12 Areas of Convergence in Which Blockchain Can Foster Better AI
This is the second issue of Overtheblock’s Tech Convergence Series, whose aim is to explore the opportunities lying at the intersection of exponential technologies such as Artificial Intelligence (AI), Distributed Ledger Technologies (DLTs). In this post, we focus on how DLT may contribute to the growth of Artificial Intelligence.
The recent development in AI and the impetus to achieve its mass adoption are raising outbursts of fear and hope, fueling the emergence of new and challenging questions: is this fast technological progress driving us towards a dystopian reality governed by sentient algorithms whose intrinsic behaviour is obscure to the most? How can we limit the risks associated with the massive and uncontrolled use of sensitive personal data? Will Artificial Intelligence be able to scale up with the needed computing power to solve real-world problems?

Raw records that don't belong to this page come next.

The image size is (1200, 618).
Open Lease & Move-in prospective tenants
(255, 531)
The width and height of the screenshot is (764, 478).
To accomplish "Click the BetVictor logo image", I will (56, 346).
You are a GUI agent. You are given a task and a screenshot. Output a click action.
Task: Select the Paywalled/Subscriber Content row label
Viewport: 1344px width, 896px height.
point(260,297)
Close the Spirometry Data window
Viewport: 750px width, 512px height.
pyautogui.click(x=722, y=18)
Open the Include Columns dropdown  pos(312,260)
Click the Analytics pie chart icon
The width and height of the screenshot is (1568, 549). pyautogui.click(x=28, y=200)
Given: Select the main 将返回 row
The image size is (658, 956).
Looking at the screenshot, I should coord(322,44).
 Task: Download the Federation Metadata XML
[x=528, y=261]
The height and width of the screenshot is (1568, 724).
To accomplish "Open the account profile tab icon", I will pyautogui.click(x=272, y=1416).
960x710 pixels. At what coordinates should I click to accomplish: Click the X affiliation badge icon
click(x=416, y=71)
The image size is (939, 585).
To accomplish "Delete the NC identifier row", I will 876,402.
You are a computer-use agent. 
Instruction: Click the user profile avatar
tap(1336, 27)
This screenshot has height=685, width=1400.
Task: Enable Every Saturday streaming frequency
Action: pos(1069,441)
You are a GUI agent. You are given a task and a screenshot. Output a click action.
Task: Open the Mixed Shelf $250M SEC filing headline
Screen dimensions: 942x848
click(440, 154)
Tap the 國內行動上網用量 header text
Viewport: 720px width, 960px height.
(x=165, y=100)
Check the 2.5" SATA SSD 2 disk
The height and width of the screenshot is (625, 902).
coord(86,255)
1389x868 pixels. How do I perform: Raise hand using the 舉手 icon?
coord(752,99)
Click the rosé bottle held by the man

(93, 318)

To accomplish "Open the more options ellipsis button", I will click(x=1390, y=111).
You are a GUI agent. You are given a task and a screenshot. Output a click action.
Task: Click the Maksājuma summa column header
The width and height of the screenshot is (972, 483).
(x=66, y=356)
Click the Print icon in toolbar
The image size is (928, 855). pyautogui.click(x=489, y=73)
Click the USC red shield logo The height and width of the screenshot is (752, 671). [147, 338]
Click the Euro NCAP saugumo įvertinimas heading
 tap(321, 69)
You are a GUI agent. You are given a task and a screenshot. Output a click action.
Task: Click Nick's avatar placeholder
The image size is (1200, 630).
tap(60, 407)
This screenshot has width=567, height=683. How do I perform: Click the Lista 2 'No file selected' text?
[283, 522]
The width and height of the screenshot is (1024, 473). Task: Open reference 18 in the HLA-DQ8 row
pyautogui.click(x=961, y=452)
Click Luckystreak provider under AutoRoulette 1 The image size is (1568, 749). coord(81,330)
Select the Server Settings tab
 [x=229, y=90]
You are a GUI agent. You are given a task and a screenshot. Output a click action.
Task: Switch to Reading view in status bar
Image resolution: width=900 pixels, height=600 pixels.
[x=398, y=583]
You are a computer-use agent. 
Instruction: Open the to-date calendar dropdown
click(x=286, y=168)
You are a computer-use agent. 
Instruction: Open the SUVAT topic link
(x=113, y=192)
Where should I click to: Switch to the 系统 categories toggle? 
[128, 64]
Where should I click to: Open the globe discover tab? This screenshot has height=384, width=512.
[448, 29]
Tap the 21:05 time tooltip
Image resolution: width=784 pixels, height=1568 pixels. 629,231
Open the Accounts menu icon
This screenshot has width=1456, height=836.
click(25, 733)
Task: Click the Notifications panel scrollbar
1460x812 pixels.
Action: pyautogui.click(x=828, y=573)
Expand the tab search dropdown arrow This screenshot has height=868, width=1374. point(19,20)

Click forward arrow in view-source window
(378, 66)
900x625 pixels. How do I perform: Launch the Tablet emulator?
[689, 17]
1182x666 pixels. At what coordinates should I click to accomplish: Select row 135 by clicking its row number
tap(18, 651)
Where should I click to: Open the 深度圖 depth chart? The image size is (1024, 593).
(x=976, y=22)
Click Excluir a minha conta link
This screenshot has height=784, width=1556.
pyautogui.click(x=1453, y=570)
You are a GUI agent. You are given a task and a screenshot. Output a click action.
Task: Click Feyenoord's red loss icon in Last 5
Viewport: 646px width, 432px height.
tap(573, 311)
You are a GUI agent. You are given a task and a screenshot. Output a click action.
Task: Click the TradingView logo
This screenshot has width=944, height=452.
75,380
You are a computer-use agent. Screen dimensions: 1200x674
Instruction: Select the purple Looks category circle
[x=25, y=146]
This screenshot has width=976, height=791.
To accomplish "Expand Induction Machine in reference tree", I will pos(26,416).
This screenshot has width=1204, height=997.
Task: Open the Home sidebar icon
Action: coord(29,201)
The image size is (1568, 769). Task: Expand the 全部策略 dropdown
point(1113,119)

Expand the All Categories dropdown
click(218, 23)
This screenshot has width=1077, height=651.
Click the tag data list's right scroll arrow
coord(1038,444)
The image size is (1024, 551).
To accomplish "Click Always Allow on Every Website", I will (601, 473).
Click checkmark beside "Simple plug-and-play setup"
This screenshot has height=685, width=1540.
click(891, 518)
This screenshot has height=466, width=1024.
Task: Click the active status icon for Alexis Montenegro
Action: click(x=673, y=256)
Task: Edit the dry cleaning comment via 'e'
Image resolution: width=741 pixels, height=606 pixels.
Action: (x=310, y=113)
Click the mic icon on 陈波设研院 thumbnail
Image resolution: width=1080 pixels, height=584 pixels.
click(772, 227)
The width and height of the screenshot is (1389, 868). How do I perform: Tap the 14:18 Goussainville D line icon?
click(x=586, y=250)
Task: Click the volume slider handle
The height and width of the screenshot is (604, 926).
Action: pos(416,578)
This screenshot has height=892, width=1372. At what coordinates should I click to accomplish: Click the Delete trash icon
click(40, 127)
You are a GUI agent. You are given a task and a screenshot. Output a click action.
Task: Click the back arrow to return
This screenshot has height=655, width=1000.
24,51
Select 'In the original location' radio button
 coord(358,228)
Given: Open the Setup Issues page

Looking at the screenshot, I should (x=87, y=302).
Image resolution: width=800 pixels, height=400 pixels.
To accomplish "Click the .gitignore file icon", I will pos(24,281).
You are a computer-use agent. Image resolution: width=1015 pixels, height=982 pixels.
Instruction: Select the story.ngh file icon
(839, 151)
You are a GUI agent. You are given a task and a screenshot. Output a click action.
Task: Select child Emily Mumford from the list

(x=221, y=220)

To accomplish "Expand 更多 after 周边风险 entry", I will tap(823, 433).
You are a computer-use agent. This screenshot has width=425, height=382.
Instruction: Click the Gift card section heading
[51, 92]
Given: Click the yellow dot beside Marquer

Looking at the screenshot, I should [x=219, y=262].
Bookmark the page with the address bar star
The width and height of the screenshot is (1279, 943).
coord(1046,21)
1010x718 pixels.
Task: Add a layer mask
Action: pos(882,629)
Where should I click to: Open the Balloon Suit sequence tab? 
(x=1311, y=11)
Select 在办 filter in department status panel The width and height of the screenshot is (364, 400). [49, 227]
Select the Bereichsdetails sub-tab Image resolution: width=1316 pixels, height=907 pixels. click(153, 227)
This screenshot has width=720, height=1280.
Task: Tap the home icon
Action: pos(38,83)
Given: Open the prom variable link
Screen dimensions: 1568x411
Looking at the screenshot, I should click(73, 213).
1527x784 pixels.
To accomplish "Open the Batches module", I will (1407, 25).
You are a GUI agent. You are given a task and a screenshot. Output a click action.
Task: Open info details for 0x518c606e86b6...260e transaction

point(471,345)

This post aims at presenting a fresh perspective on how Blockchain could address many AI shortcomings, helping to lay the foundations for a future research agenda on DLT for AI.
A convergence framework to unlock AI decentralization
In the previous issue of this series, we analyzed in-depth the technological stacks of AI and DLT. Then we showcased our Framework for Exponential Technologies Convergence, which develops from the intersection of the two stacks.
In this issue, we focus on the intersections where DLT can play as a game-changer for AI and discuss the several topics of convergence (Figure 2).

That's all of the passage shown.